ASSIGNMENT:
Repeat only the lines below from the one containing "Given: Click Remove" through the one containing "This screenshot has height=579, width=1133.", inclusive, exactly as written.

DATA SUPPLIED:
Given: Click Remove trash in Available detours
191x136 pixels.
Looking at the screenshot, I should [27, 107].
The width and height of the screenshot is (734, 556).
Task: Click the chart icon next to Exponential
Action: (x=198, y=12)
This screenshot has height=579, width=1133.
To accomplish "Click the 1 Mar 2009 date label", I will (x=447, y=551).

---

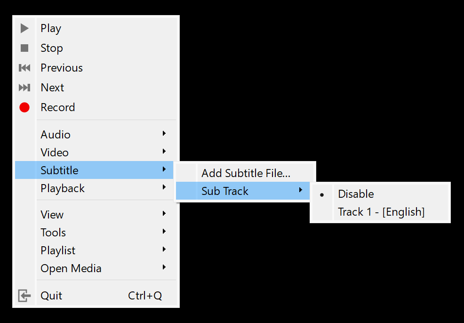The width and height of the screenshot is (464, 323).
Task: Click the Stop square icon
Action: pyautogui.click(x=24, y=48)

OUTPUT OF THE EXERCISE:
Given: Click Remove trash in Available detours
191x136 pixels.
Looking at the screenshot, I should [27, 107].
The width and height of the screenshot is (734, 556).
Task: Click the chart icon next to Exponential
Action: (x=198, y=12)
This screenshot has height=579, width=1133.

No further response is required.